Activity ▸
Only text is carried over. Reproduce the entries below exactly.

━━ Entries shown

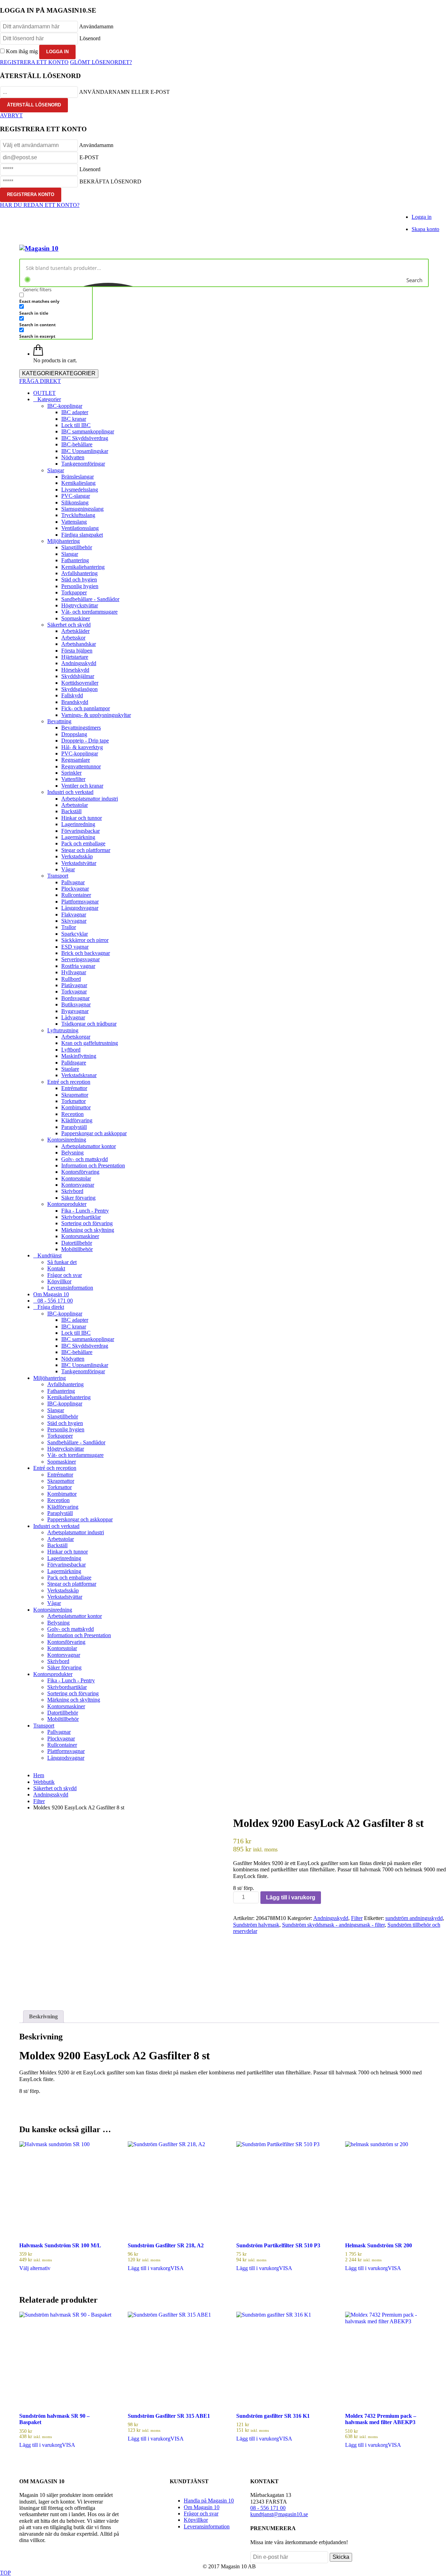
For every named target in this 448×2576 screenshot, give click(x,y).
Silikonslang (75, 502)
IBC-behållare (76, 444)
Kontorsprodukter (66, 1204)
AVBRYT (11, 115)
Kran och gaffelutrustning (89, 1043)
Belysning (72, 1153)
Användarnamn (96, 26)
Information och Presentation (93, 1165)
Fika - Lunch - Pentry (85, 1211)
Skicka (340, 2557)
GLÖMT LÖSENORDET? (101, 62)
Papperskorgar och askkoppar (94, 1133)
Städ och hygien (79, 579)
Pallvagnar (73, 882)
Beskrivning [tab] (43, 2016)
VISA (177, 2268)
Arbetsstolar (74, 805)
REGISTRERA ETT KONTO (34, 62)
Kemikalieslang (78, 483)
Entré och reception (68, 1082)
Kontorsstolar (76, 1178)
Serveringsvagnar (80, 959)
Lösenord (89, 38)
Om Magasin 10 (51, 1294)
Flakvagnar (73, 914)
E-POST (89, 157)
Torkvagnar (74, 991)
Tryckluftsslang (78, 515)
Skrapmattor (74, 1095)
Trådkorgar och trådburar (89, 1024)
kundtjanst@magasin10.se (279, 2514)
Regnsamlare (75, 760)
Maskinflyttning (78, 1056)
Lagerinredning (78, 824)
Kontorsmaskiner (80, 1236)
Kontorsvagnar (77, 1185)
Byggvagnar (75, 1011)
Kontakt (56, 1268)
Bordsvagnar (75, 998)
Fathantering (75, 560)
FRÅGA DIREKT (40, 381)
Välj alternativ (34, 2268)
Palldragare (73, 1063)
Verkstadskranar (79, 1075)
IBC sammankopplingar (87, 431)
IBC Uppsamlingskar (84, 451)
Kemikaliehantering (83, 567)
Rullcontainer (76, 895)
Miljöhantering (63, 541)
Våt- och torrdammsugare (89, 612)
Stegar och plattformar (85, 850)
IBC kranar (73, 419)
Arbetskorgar (75, 1037)
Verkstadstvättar (78, 863)
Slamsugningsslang (82, 509)
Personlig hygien (79, 586)
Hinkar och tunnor (81, 818)
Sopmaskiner (75, 618)
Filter (357, 1918)
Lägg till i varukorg (290, 1897)
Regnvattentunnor (81, 766)
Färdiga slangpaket (82, 535)
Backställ (71, 811)
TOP (5, 2573)
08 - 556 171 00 (55, 1301)
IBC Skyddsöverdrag (84, 438)
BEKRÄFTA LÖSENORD (110, 181)
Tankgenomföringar (83, 464)
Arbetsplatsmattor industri (89, 799)
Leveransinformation (70, 1288)
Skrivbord (72, 1191)
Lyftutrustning (62, 1030)
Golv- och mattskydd (84, 1159)
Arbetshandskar (78, 644)
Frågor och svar (64, 1275)
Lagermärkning (78, 837)
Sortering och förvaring (87, 1223)
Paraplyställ (74, 1127)
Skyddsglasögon (79, 689)
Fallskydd (72, 695)
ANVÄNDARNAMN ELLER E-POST (124, 92)
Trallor (68, 927)
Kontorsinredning (66, 1140)
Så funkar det (62, 1262)
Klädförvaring (76, 1120)
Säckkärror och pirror (84, 940)
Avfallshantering (79, 573)
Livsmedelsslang (79, 490)
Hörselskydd (75, 670)
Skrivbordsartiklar (81, 1217)
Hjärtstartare (74, 657)
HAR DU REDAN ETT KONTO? (39, 205)
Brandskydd (74, 702)
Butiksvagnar (76, 1004)
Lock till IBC (76, 425)
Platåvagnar (74, 985)
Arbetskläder (75, 631)
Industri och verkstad (70, 792)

━━━━

Answer for this exercise ▸
For every named target in this 448×2576 screenshot, give click(x,y).
Silikonslang (75, 502)
IBC-behållare (76, 444)
Kontorsprodukter (66, 1204)
AVBRYT (11, 115)
Kran och gaffelutrustning (89, 1043)
Belysning (72, 1153)
Användarnamn (96, 26)
Information och Presentation (93, 1165)
Fika - Lunch - Pentry (85, 1211)
Skicka (340, 2557)
GLÖMT LÖSENORDET? (101, 62)
Papperskorgar och askkoppar (94, 1133)
Städ och hygien (79, 579)
Pallvagnar (73, 882)
Beskrivning [tab] (43, 2016)
VISA (177, 2268)
Arbetsstolar (74, 805)
REGISTRERA ETT KONTO (34, 62)
Kemikalieslang (78, 483)
Entré och reception (68, 1082)
Kontorsstolar (76, 1178)
Serveringsvagnar (80, 959)
Lösenord (89, 38)
Om Magasin 10 (51, 1294)
Flakvagnar (73, 914)
E-POST (89, 157)
Torkvagnar (74, 991)
Tryckluftsslang (78, 515)
Skrapmattor (74, 1095)
Trådkorgar och trådburar (89, 1024)
kundtjanst@magasin10.se (279, 2514)
Regnsamlare (75, 760)
Maskinflyttning (78, 1056)
Lagerinredning (78, 824)
Kontorsmaskiner (80, 1236)
Kontorsvagnar (77, 1185)
Byggvagnar (75, 1011)
Kontakt (56, 1268)
Bordsvagnar (75, 998)
Fathantering (75, 560)
FRÅGA DIREKT (40, 381)
Välj alternativ (34, 2268)
Palldragare (73, 1063)
Verkstadskranar (79, 1075)
IBC sammankopplingar (87, 431)
IBC Uppsamlingskar (84, 451)
Kemikaliehantering (83, 567)
Rullcontainer (76, 895)
Miljöhantering (63, 541)
Våt- och torrdammsugare (89, 612)
Stegar och plattformar (85, 850)
IBC kranar (73, 419)
Arbetskorgar (75, 1037)
Verkstadstvättar (78, 863)
Slamsugningsslang (82, 509)
Personlig hygien (79, 586)
Hinkar och tunnor (81, 818)
Sopmaskiner (75, 618)
Filter (357, 1918)
Lägg till i varukorg (290, 1897)
Regnvattentunnor (81, 766)
Färdiga slangpaket (82, 535)
Backställ (71, 811)
TOP (5, 2573)
08 - 556 171 00 (55, 1301)
IBC Skyddsöverdrag (84, 438)
BEKRÄFTA LÖSENORD (110, 181)
Tankgenomföringar (83, 464)
Arbetsplatsmattor industri (89, 799)
Leveransinformation (70, 1288)
Skrivbord (72, 1191)
Lyftutrustning (62, 1030)
Golv- och mattskydd (84, 1159)
Arbetshandskar (78, 644)
Frågor och svar (64, 1275)
Lagermärkning (78, 837)
Sortering och förvaring (87, 1223)
Paraplyställ (74, 1127)
Skyddsglasögon (79, 689)
Fallskydd (72, 695)
ANVÄNDARNAMN ELLER E-POST (124, 92)
Trallor (68, 927)
Kontorsinredning (66, 1140)
Så funkar det (62, 1262)
Klädförvaring (76, 1120)
Säckkärror och pirror (84, 940)
Avfallshantering (79, 573)
Livsmedelsslang (79, 490)
Hörselskydd (75, 670)
Skrivbordsartiklar (81, 1217)
Hjärtstartare (74, 657)
HAR DU REDAN ETT KONTO? (39, 205)
Brandskydd (74, 702)
Butiksvagnar (76, 1004)
Lock till IBC (76, 425)
Platåvagnar (74, 985)
Arbetskläder (75, 631)
Industri och verkstad (70, 792)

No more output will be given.